DATA UNDER STUDY: Begin

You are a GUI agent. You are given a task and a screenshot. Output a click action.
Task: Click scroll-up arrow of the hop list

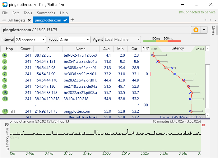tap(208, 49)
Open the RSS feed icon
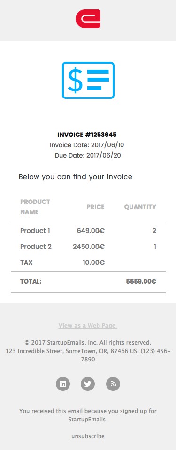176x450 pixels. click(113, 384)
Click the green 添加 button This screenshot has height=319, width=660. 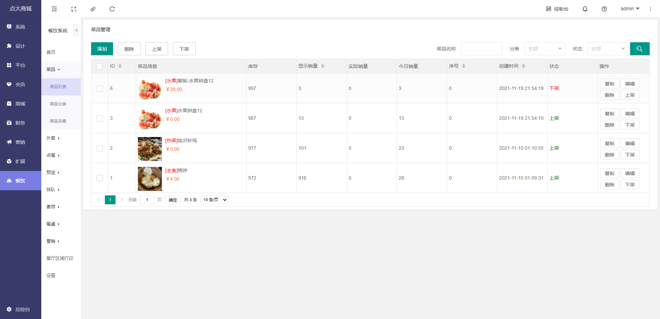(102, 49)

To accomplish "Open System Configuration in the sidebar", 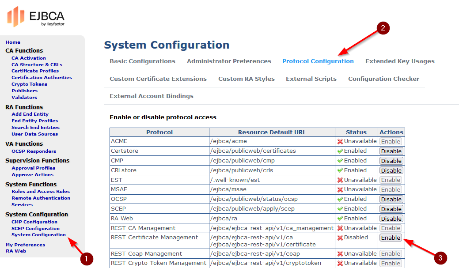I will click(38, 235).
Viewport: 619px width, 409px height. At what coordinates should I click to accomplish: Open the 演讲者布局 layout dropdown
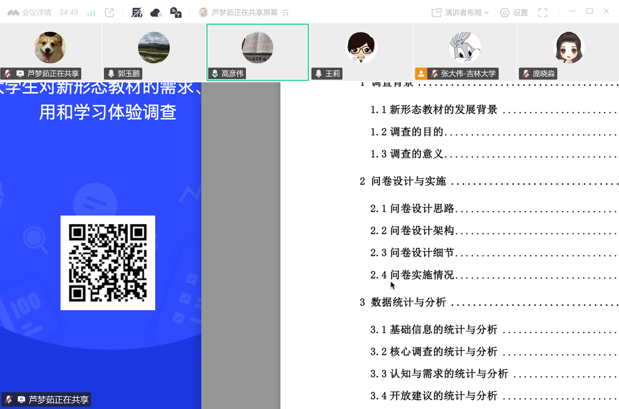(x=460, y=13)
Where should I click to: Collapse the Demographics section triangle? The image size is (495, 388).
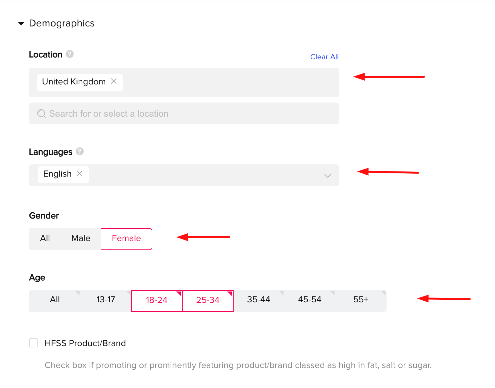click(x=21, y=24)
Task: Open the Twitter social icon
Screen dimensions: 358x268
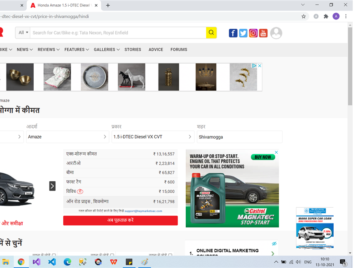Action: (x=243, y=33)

DATA UNDER STUDY: End
DATA UNDER STUDY: Begin

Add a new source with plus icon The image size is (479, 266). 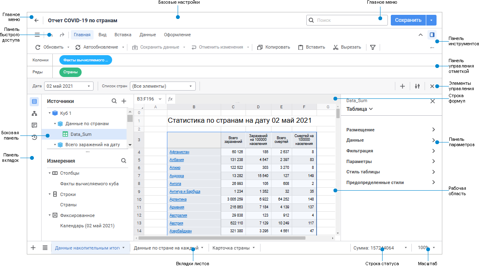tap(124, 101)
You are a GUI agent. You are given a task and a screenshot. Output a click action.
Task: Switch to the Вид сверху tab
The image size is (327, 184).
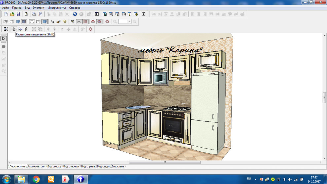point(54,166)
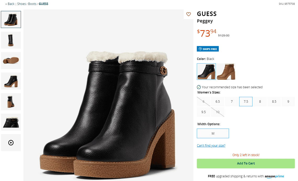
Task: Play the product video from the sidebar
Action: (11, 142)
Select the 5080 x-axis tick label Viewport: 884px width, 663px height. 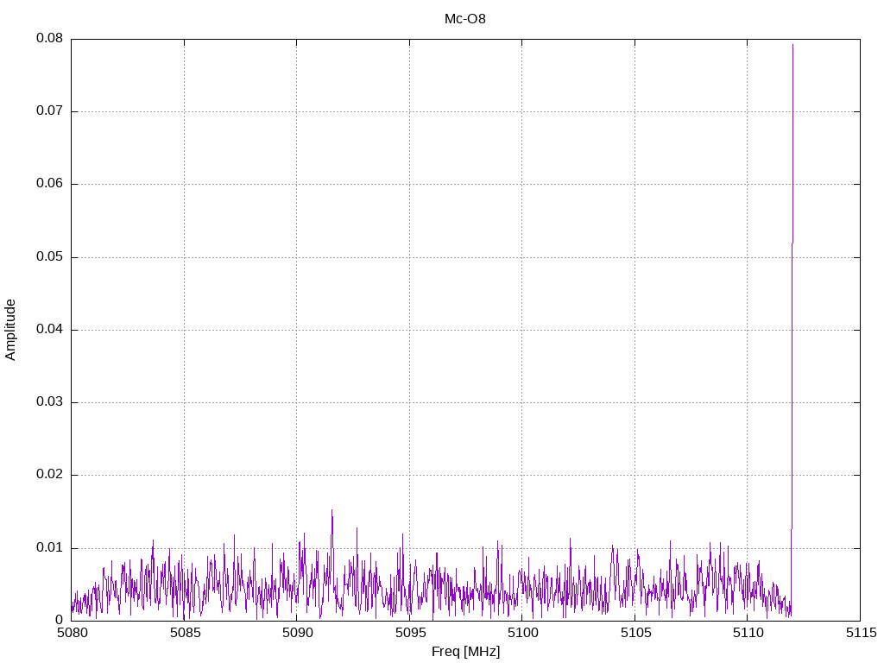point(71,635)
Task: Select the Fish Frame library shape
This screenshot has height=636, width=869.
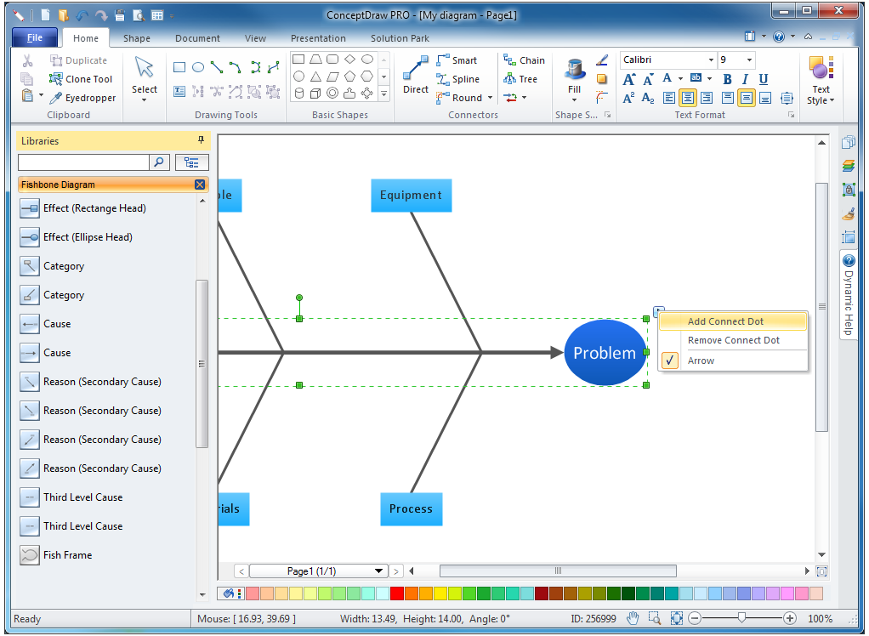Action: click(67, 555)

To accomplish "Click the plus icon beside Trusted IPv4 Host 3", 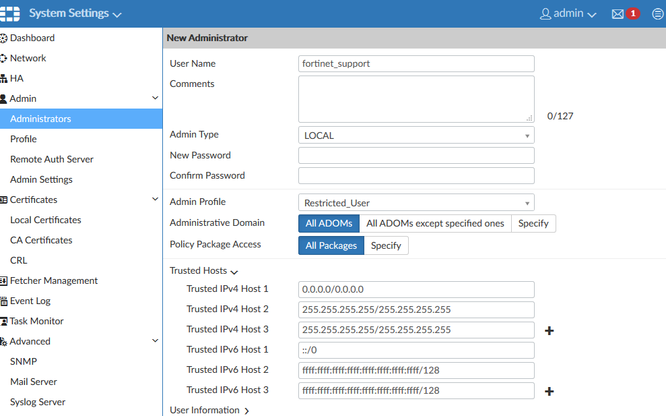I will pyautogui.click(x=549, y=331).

DATA UNDER STUDY: End
DATA UNDER STUDY: Begin

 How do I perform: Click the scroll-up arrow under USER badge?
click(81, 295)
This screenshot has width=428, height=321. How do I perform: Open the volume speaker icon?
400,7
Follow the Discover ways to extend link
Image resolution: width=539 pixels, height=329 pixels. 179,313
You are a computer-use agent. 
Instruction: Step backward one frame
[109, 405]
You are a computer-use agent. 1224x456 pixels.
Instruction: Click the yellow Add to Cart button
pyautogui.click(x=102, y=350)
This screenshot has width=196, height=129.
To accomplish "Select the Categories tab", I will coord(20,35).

DATA UNDER STUDY: End

**TASK ITEM:** Copy each line from the records above that includes the string "computer".

**TASK RESPONSE:**
You are a computer-use agent. 
You are a computer-use agent. 1224x456 pixels.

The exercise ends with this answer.